Word and element location data
━━━━━━━━━━━━━━━━
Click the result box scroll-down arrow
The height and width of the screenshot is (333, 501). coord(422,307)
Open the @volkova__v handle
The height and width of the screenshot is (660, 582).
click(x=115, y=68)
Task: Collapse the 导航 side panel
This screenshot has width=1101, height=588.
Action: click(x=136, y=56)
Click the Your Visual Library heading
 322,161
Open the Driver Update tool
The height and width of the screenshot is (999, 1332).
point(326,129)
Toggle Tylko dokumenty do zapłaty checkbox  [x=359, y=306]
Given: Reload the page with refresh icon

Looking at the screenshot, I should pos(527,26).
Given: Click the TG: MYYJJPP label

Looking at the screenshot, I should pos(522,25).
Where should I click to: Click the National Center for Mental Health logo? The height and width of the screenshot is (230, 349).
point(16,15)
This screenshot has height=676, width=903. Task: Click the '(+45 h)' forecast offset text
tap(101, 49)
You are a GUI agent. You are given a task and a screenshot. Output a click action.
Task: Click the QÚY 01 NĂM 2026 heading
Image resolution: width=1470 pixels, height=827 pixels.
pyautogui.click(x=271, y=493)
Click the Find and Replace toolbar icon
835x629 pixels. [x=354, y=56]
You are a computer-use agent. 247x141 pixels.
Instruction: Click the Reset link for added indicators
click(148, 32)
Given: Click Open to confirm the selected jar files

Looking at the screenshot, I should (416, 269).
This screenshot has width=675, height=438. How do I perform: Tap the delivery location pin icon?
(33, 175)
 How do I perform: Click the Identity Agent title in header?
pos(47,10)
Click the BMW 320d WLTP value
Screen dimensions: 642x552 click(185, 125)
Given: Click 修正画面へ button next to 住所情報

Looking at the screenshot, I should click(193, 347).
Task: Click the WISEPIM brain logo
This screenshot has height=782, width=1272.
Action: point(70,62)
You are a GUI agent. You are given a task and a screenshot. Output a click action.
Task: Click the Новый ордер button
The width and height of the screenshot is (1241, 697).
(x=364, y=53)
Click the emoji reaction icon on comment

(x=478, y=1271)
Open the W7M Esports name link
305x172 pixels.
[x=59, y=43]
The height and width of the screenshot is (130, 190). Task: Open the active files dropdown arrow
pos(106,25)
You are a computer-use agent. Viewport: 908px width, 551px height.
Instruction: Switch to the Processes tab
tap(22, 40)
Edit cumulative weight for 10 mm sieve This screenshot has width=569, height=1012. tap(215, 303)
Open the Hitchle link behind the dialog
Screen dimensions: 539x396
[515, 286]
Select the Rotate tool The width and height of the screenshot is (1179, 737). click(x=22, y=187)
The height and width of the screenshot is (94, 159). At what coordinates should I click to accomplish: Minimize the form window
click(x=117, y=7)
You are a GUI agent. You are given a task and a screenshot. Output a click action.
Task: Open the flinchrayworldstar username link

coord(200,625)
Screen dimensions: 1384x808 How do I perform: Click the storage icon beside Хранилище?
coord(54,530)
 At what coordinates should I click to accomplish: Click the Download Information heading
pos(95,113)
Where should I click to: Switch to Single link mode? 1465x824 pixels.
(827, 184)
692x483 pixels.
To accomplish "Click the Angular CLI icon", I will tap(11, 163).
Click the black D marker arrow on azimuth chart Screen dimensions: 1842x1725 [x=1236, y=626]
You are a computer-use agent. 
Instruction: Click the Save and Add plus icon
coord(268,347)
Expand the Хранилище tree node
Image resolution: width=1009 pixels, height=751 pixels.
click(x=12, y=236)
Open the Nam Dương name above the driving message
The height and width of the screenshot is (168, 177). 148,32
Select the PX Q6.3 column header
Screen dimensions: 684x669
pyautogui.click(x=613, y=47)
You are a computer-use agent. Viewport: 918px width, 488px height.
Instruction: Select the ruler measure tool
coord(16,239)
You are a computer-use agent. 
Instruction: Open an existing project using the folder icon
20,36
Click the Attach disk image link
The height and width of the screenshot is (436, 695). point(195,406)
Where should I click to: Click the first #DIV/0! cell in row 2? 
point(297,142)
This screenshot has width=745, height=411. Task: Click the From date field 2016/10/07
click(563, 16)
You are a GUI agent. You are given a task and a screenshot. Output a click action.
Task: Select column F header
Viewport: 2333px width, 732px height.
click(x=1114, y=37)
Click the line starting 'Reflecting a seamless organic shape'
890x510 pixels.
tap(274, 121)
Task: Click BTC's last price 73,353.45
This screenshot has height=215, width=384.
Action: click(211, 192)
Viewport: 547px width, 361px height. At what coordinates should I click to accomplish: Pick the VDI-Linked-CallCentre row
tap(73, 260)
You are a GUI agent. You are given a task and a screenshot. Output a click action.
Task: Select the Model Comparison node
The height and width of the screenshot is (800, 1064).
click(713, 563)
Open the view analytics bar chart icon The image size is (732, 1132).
━━━━━━━━━━━━━━━━
#### Given instruction:
Please rewrite the material from the line with "Open the Nam" to the line with "tap(274, 121)", swapping "ruler" for "protractor" and leaving everything else the same.

#### Result for this exercise:
Open the Nam Dương name above the driving message
The height and width of the screenshot is (168, 177). 148,32
Select the PX Q6.3 column header
Screen dimensions: 684x669
pyautogui.click(x=613, y=47)
You are a computer-use agent. Viewport: 918px width, 488px height.
Instruction: Select the protractor measure tool
coord(16,239)
You are a computer-use agent. 
Instruction: Open an existing project using the folder icon
20,36
Click the Attach disk image link
The height and width of the screenshot is (436, 695). point(195,406)
Where should I click to: Click the first #DIV/0! cell in row 2? 
point(297,142)
This screenshot has width=745, height=411. Task: Click the From date field 2016/10/07
click(563, 16)
You are a GUI agent. You are given a task and a screenshot. Output a click action.
Task: Select column F header
Viewport: 2333px width, 732px height.
click(x=1114, y=37)
Click the line starting 'Reflecting a seamless organic shape'
890x510 pixels.
tap(274, 121)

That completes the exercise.